Task details
Hunt for the word "agent" across the entries below, copying each line that holds it.
Record excerpts START
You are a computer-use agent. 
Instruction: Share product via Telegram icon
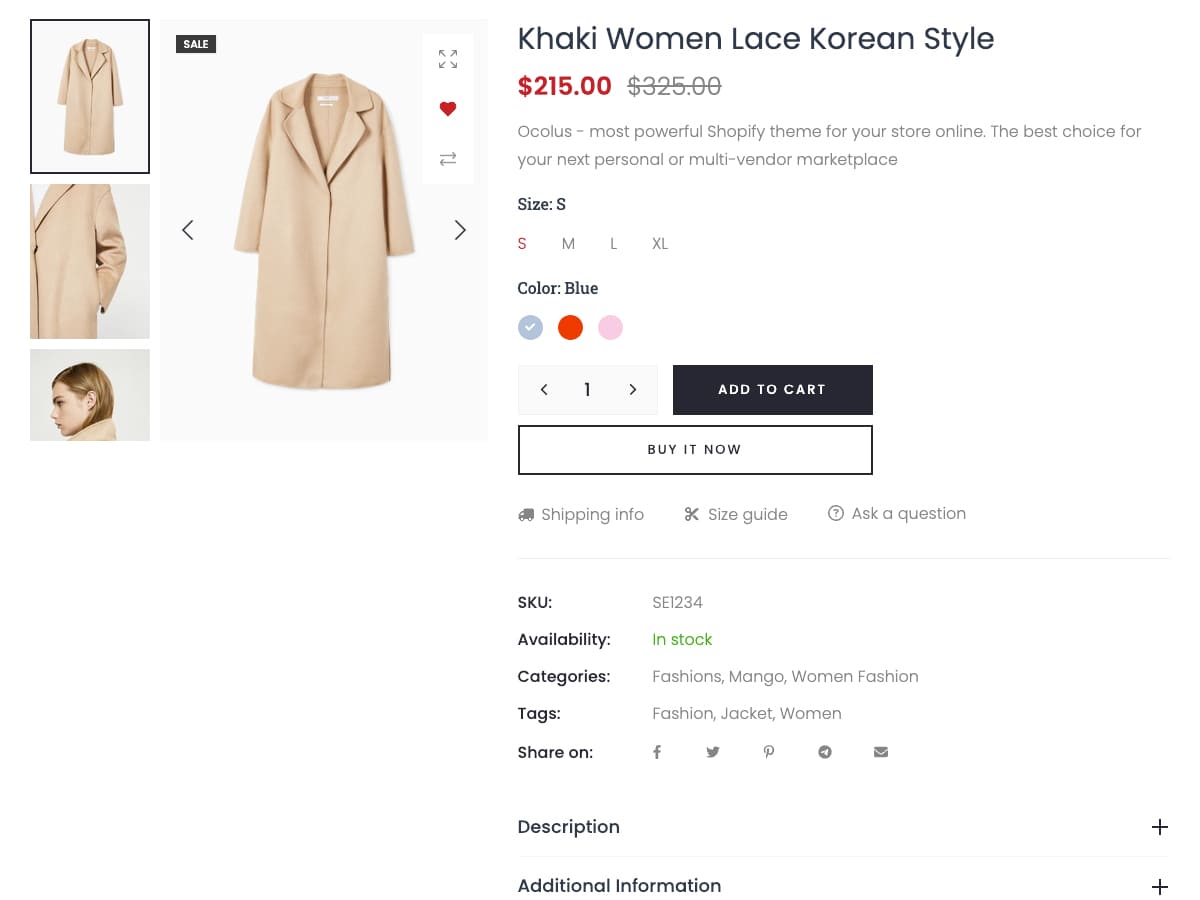pos(825,752)
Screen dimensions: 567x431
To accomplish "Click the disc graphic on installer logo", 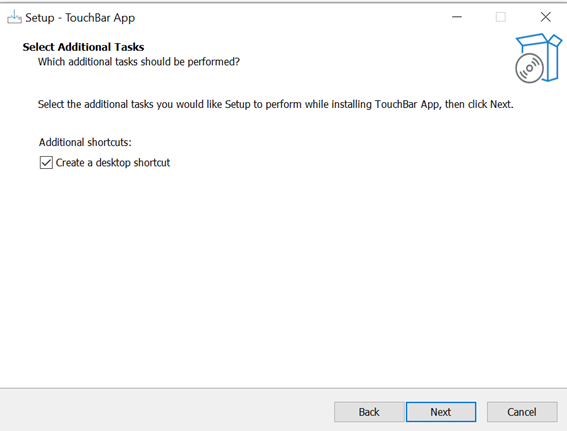I will (x=529, y=68).
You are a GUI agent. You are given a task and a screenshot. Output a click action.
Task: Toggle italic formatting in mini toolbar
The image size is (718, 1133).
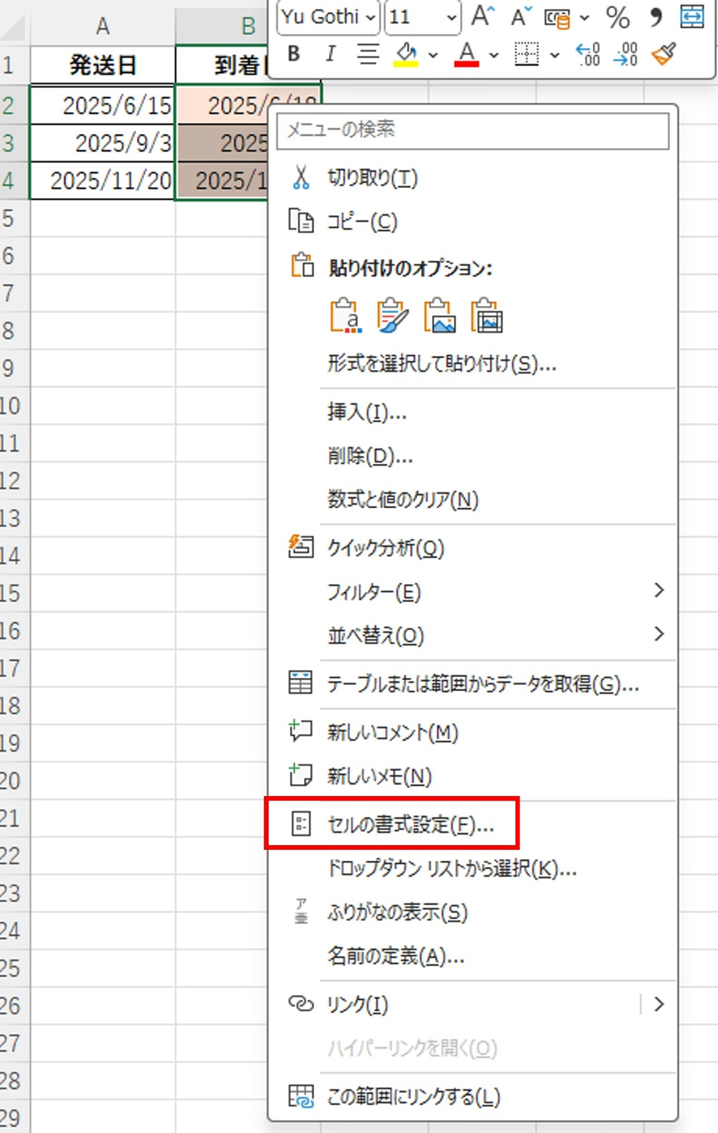[330, 54]
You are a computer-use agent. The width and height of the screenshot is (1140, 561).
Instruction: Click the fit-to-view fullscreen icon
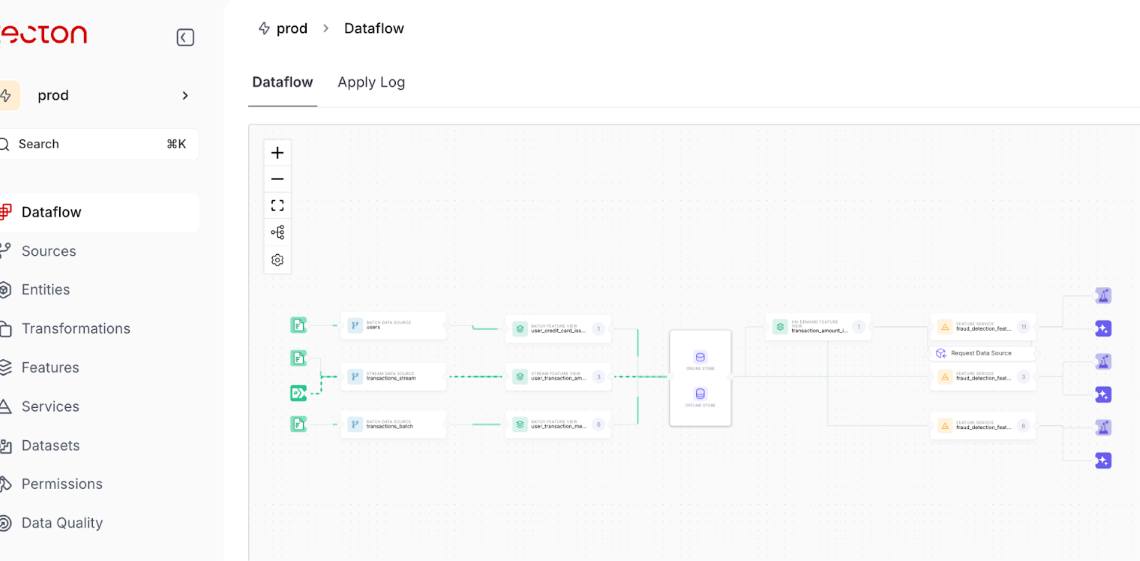click(277, 206)
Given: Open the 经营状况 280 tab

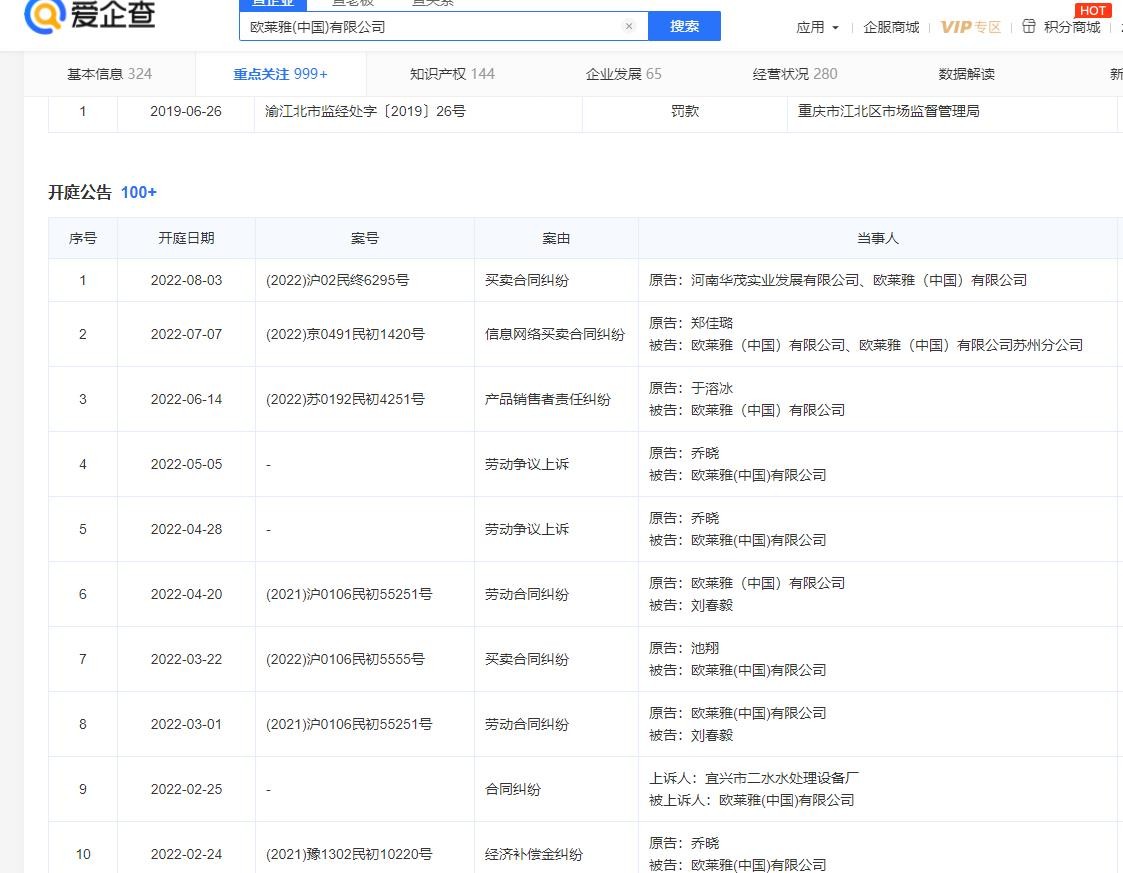Looking at the screenshot, I should click(x=795, y=73).
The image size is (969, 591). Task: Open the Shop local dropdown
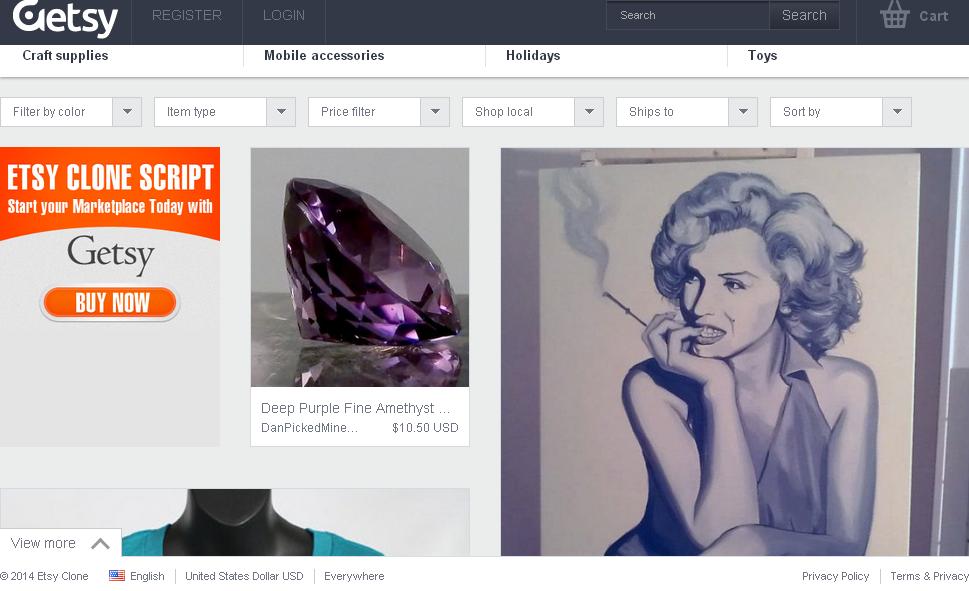pyautogui.click(x=589, y=112)
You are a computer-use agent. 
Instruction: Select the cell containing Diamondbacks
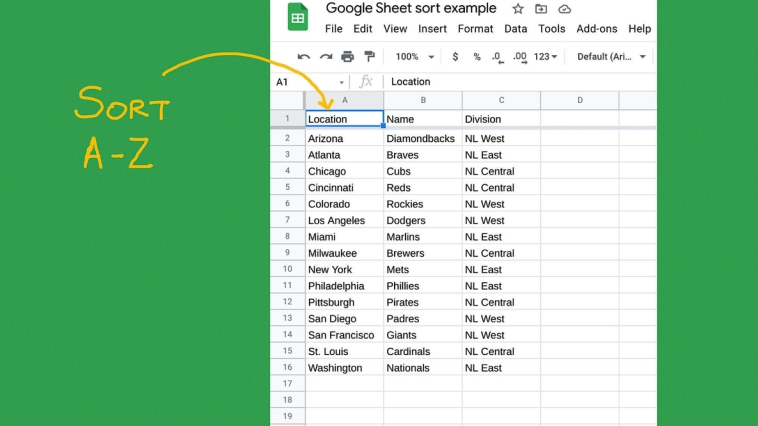pos(422,139)
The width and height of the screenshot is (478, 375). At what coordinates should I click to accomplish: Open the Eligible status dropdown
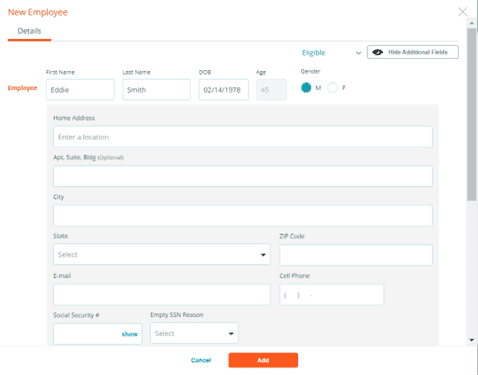click(332, 53)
Record excerpts END
Expected output
You are a computer-use agent. 
You are a GUI agent. You are given a task and a screenshot. Output a click action.
You are a computer-use agent. The width and height of the screenshot is (1140, 561).
You are a computer-use agent. 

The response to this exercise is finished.